Just as the evil emperor in Star Wars egged Luke on to give into his fury as he fought Darth Vader,the devil encourages anger. But what good does it really do us? Look at this passage in James:
My dear brothers and sisters, take note of this: Everyone should be quick to listen, slow to speak and slow to become angry, because human anger does not produce the righteousness that God desires (James 1:19-20 NIV).
The opposite of being slow to anger is being hot-tempered. Scripture associates a short fuse with the behavior of a fool, and warns us against befriending people who are easily angered (Proverbs 12:16, 22:24). With my broken elbow, what good would my anger do me? As much as I wished life came with an “undo” button, accidents happen. What was done was done, and now I had to choose my response.
Better we deal with life’s ups and downs in a godly way.
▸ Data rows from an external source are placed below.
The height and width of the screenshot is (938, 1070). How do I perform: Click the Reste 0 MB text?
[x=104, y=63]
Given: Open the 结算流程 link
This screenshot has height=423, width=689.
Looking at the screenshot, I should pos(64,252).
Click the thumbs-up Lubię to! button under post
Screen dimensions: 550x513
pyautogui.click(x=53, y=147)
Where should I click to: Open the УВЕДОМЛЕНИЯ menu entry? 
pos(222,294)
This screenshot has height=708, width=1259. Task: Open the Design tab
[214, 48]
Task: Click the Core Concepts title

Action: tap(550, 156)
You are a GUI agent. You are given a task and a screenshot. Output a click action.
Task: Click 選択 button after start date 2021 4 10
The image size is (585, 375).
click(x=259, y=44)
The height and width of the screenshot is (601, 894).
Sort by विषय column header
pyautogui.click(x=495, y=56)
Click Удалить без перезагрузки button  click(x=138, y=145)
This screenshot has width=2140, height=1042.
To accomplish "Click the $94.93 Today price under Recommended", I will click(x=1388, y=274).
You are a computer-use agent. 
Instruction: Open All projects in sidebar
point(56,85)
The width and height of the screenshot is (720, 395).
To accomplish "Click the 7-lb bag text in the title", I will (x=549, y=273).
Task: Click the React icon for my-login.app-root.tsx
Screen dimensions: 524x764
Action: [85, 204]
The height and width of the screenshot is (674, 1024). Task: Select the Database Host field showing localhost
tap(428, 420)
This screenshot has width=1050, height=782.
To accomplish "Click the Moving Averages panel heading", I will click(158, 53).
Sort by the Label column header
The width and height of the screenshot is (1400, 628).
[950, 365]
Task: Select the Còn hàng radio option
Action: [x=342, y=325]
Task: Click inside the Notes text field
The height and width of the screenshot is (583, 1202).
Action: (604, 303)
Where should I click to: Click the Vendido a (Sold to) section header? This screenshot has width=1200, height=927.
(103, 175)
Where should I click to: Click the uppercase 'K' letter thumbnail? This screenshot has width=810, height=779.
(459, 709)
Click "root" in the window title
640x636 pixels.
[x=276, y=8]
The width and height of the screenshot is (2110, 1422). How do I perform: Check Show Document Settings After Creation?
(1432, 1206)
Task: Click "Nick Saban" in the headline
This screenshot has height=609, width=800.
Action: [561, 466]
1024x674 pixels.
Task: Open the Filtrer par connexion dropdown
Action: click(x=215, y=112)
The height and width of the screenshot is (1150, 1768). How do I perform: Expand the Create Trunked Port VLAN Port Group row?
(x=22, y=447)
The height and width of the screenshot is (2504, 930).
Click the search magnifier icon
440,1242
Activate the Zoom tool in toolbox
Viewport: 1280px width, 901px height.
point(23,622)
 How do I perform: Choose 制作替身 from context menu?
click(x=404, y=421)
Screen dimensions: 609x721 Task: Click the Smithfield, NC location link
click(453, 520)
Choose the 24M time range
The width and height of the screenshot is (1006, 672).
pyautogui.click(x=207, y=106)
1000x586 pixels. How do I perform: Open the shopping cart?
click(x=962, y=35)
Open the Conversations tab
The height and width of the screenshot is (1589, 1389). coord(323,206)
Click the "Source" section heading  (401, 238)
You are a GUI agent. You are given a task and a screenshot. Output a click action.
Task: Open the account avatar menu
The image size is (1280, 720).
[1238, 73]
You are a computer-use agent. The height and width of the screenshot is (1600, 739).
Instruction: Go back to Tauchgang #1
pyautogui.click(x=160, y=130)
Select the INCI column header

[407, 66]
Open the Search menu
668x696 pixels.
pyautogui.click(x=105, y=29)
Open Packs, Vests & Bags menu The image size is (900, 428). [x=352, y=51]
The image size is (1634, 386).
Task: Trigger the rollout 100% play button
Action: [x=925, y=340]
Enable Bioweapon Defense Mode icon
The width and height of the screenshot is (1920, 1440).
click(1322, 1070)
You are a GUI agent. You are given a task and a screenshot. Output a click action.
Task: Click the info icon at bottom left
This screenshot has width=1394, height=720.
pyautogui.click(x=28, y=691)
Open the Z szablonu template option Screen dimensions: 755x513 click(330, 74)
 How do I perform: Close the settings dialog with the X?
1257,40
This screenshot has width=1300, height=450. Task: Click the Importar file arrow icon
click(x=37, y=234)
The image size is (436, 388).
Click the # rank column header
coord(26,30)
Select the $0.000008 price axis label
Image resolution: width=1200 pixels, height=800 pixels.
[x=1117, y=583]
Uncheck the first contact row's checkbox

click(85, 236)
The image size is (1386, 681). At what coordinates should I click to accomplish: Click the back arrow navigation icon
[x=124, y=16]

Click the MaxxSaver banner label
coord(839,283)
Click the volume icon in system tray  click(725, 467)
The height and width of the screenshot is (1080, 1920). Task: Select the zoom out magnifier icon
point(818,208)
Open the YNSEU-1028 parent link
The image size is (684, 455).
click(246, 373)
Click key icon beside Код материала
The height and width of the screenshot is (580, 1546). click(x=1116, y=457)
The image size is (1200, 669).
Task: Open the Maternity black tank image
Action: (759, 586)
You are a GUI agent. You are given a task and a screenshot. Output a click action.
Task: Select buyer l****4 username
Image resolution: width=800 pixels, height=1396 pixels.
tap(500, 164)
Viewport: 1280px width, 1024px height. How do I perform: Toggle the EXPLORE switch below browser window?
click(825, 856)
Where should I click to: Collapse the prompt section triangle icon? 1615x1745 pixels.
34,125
What have you gotten angry about recently? We might get angry in response to fear (another emotion that’s not from God—see 2 Timothy 1:7). We can also get angry in the face of loss, as I did, when injury stole from me on several levels. Anger may rise up when someone offends us with their words or actions. Whatever the trigger, we can choose whether to become angry, and our choices reveal our level of maturity. The tantrums of the terrible twos, after all, should not be manifesting decades later.
The Word tells us that we need to guard our hearts. If we fail to exercise self-control, we’re like a city broken into and without walls (Proverbs 4:23, 25:28). On the other hand, “He who is slow to anger is better than the mighty, and he who rules his spirit, than he who captures a city“(Proverbs 16:32). Which one do you want to be, compromised or conquering?
When we recognize that the devil is the one constantly trying to break in, accuse, disturb, unsettle, and destabilize us, we can channel our anger away from circumstances, others, or ourselves, and instead focus our energy on resisting him (James 4:7, 1 Peter 5:9).